SecondBrain's observability is local-first. The goal is to make a run inspectable on the user's machine without requiring an external telemetry platform.

What Exists

  • structured SQLite state across the split DB topology
  • chat/session persistence through EventLog and SessionStore
  • session_events for streamable chat, gateway, and background-session events
  • typed chat stream events in brain/serve/chat_runtime.py
  • React stream reduction and drift warnings in serve-ui/src/lib/chat.ts
  • runtime observation envelopes in brain/obs/
  • decision traces exposed through sb trace / sb traces
  • background-session heartbeats, checkpoints, artifacts, and terminal state
  • agent health snapshots derived from local session events, tool calls, checkpoints, memory proposals, approvals, budget signals, and recovery state
  • quality, eval, simulation, conversation-improvement, and autotune stores

What A User Should Be Able To Inspect

  • what request or automation ran
  • which context, memory, or retrieval records were used
  • what provider/model handled the turn
  • what tools were selected, called, denied, failed, or timed out
  • what policy or approval decision was applied
  • what artifact, answer, outbound message, or memory update was produced
  • why the run ended
  • whether the agent is running, stuck, waiting for approval, burning budget, losing tool calls, missing memory context, or safe to resume/branch

Main Places To Inspect

  • sb sessions list and sb sessions show
  • sb traces ...
  • sb quality ...
  • sb autotune ...
  • sb daemon status
  • the operator UI run/chat/quality/approvals pages
  • GET /sessions/{session_id}/health/stream for real-time background-session health snapshots
  • SQLite databases under settings.paths.state_dir
  • artifacts, logs, reports, and output directories under local state paths

Main Implementation Areas

  • brain/obs/
  • brain/state/event_log.py
  • brain/chat/session_store.py
  • brain/serve/chat_runtime.py
  • brain/serve/routers/core.py
  • brain/serve/payloads.py
  • brain/serve/routers/sessions.py
  • serve-ui/src/lib/chat.ts
  • serve-ui/src/pages/AgentCockpitPage.tsx
  • serve-ui/src/pages/AgentsPage.tsx
  • brain/background_sessions/store.py
  • brain/quality/
  • brain/eval/
  • brain/evals/
  • brain/simulations/
  • brain/improvement/
  • brain/autotune/

Stream Contract Check

The serve chat stream contract is intentionally explicit:

  • server event names live in STREAM_EVENT_TYPES
  • the UI handled set lives in HANDLED_EVENT_TYPES
  • GET /stream-events exposes the server list
  • the browser warns if it receives an event the reducer does not handle

When adding a new chat event, update the server callbacks, server event list, UI reducer, and chat-page rendering in the same diff.

Agent Health Snapshot

Background sessions expose one operator-facing health snapshot per active or recent run. The snapshot is a local-first summary, not an external telemetry dependency. It includes status, score, risk flags, last event/tool, warnings, approval state, evidence links, memory scope/provenance, budget usage, audit trail rows, and recovery hints.

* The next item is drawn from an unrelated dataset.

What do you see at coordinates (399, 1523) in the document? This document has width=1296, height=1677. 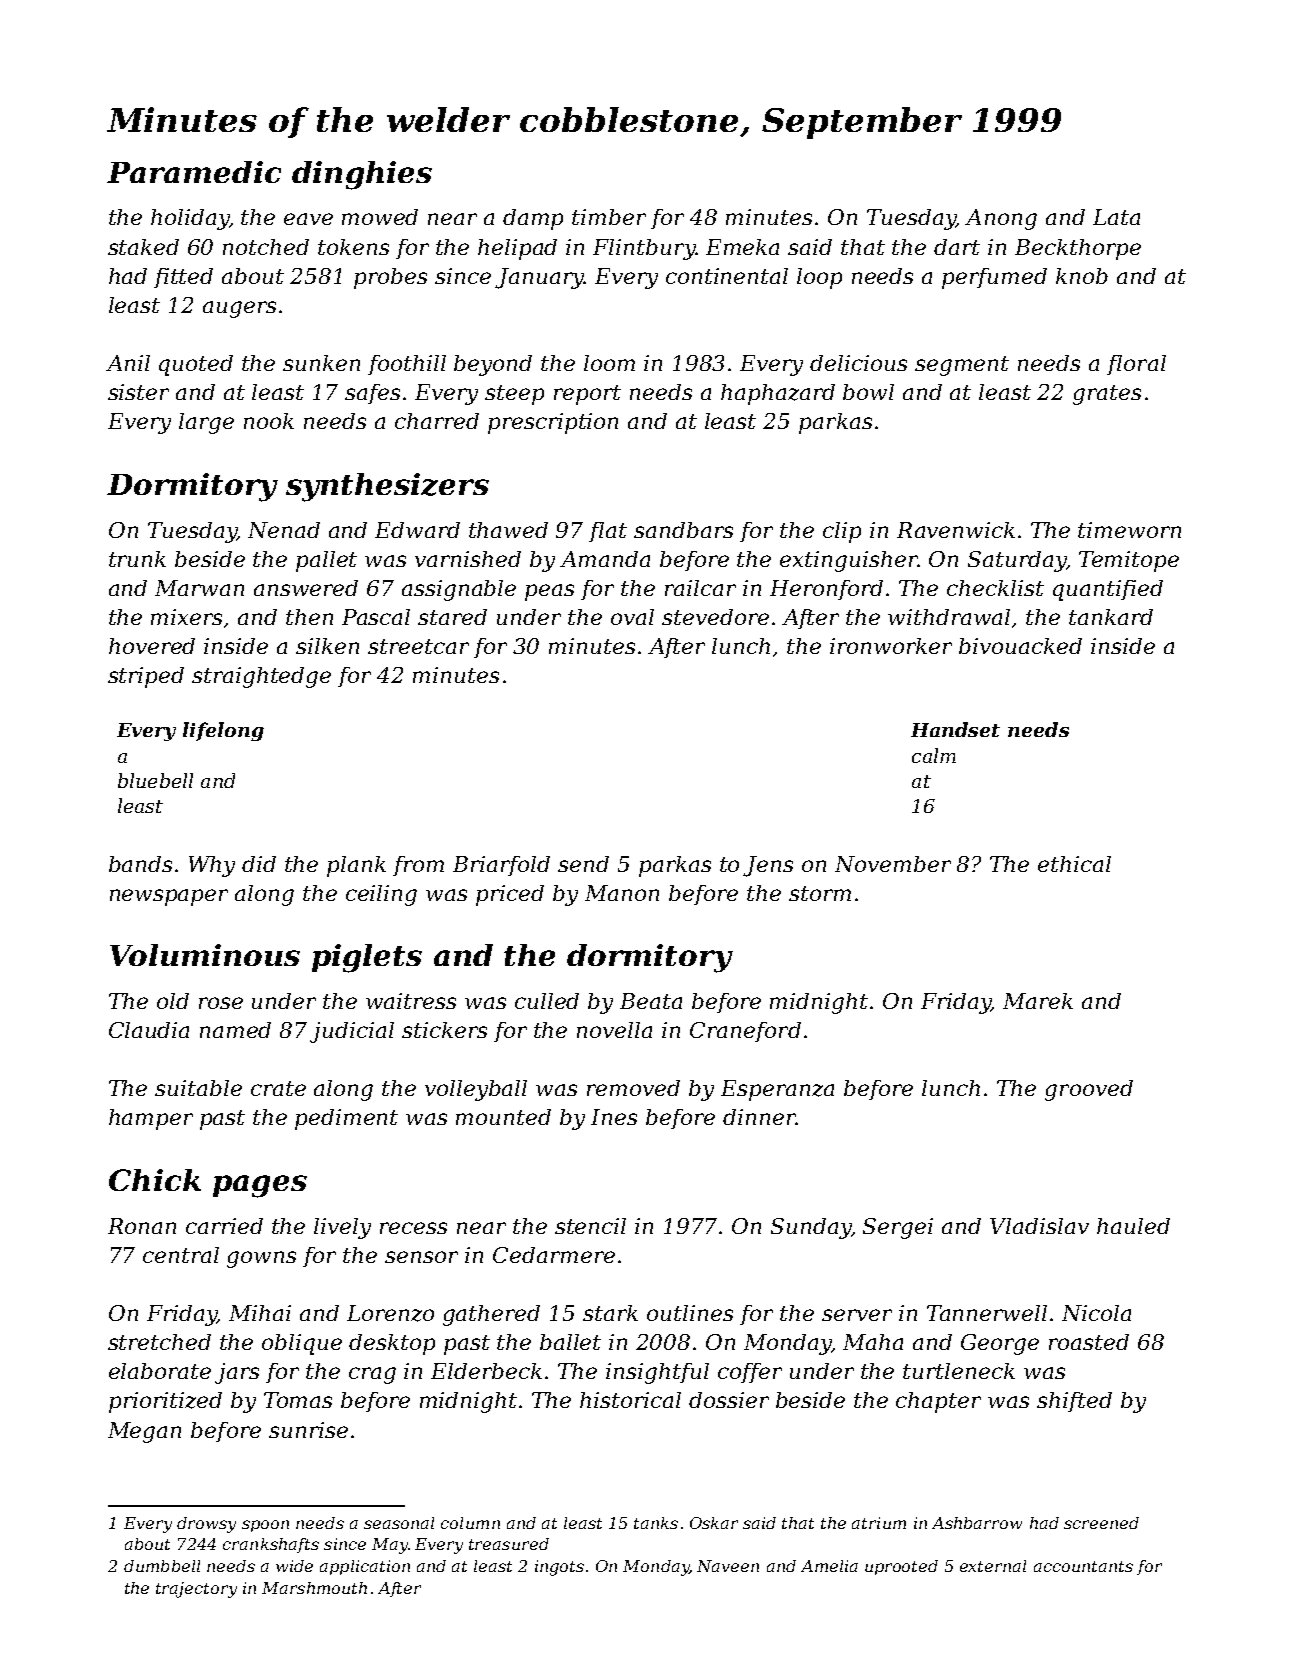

The snapshot turns raw events into product state. It detects stale or missing heartbeats, approval waits, loop warnings, repeated plan text, repeated failed tools, slow or escalating tool latency, token/cost/context pressure, retries without progress, context growth without evidence, missing memory context, provider degradation, retry exhaustion, expiry, and safe resume/branch points.

Background sessions also carry a local health_policy in session metadata. New sessions get a default policy, and the serve UI exposes the main operator budgets: runtime minutes, total tokens, cost, context percentage, and whether a breach should request approval or pause automatically. The supervisor and runtime enforce those thresholds from local events, tool observations, checkpoints, and artifacts. Approval escalation uses the existing local approval store; pause escalation records a policy decision and checkpoint before stopping the session.

Guidance

Prefer adding structured local events and clear inspection commands before adding a new telemetry dependency. A good feature leaves enough local evidence behind to explain what happened without replaying the whole run.